"Kamu baik-baik saja, kan?" suara Bunda mengirimkan perasaan khawatir.
"Iya, Bun. Sekarang masih ujian. Mohon doanya, ya Bun!" pinta Fira sambil membuka email di PC kamar kosnya.
"Berita di televisi semakin tidak karuan, Nak. Ini ada berita mahasiswi dibunuh pacarnya di kamar kos!" Bunda setengah menjerit.
"Iya, Bun. Bunda tenang aja. Di sini kos aman. Lagi pula, kan yang punya kos ini teman Bunda."

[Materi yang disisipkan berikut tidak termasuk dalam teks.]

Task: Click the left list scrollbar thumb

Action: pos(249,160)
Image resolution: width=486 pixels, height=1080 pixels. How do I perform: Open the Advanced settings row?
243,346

"Mbak Fira, bulan depan kamu tinggal di rumah Tante Nur saja, ya!"
Fira hanya menganggukkan kepala. Pikirannya masih terfokus pada PC yang sejak dua jam lalu ia nyalakan.
"Iya, Bun. Ikut Bunda saja," ujar Fira.
"Ya sudah, bulan depan biar Tante Nur jemput kamu, ya?"

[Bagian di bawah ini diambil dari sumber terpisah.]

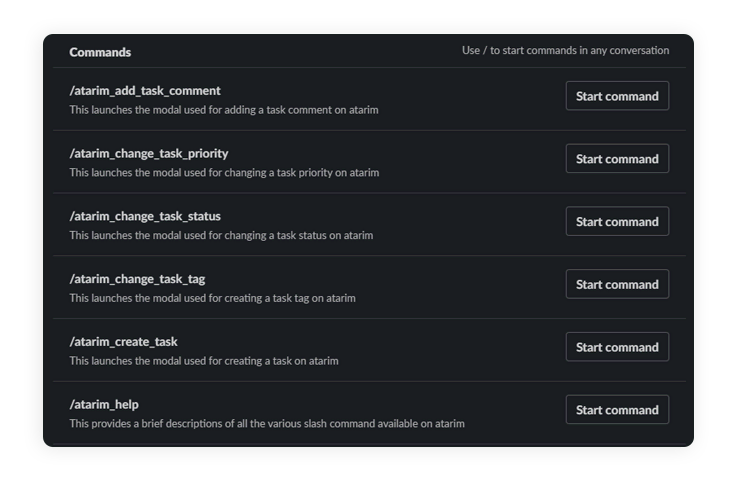The height and width of the screenshot is (480, 737).
Task: Launch the /atarim_change_task_status command button
Action: 617,222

"Biar Fira yang ke sana saja, Bunda."
Fira tahu betul kecemasan Bunda. Bagaimanapun, ia adalah anak semata wayang.
"Fira...Fira," suara Ayah membuat Fira tersenyum.
"Ayah," bisik Fira.
"Ah, biasa ibu kamu ini. Terlalu khawatir dan rempong, kan? Ahahahaha. Ya Sudah, selamat belajar semoga semua soal bisa dikerjakan."
"Siap, Ayah!"
Klik. Sambungan putus. Begitulah, kedua orang tua Fira memang memiliki karakter yang sangat kontras. Bunda begitu pencemas dan agak serius, sedangkan ayahnya serba santai dan cenderung humoris. Bisa jadi, rasa cinta di antara keduanya terjalin karena perbedaan karakter yang saling mengisi dan melengkapi.

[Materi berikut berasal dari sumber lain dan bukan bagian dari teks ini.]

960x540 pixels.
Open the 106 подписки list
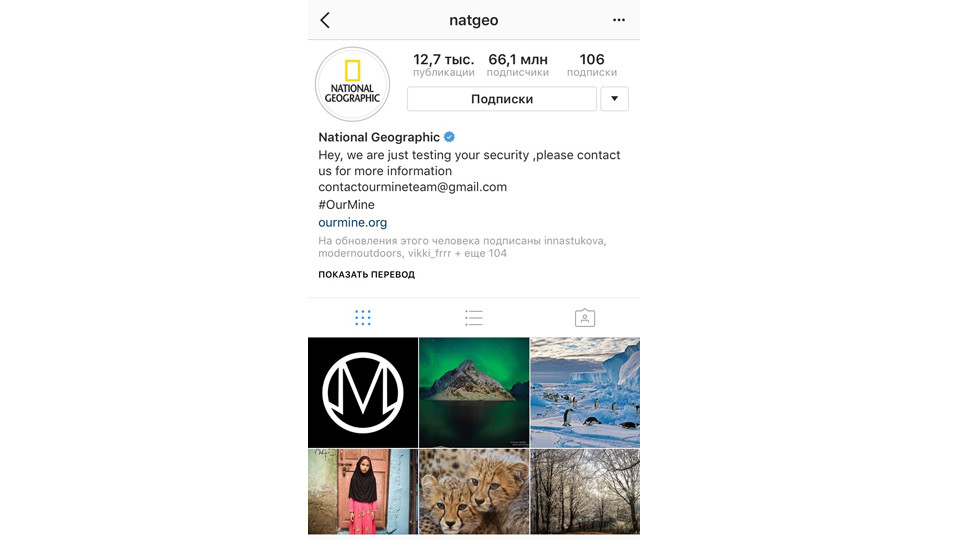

Selesai mengirim email ke alamat redaksi sebuah koran lokal, ia segera membereskan buku-buku yang berserakan di lantai kamar. Bulan depan, ia akan mulai tinggal di rumah Tante Nur. Itu berarti, ia bisa mengemasi beberapa buku yang tidak terlalu sering digunakan.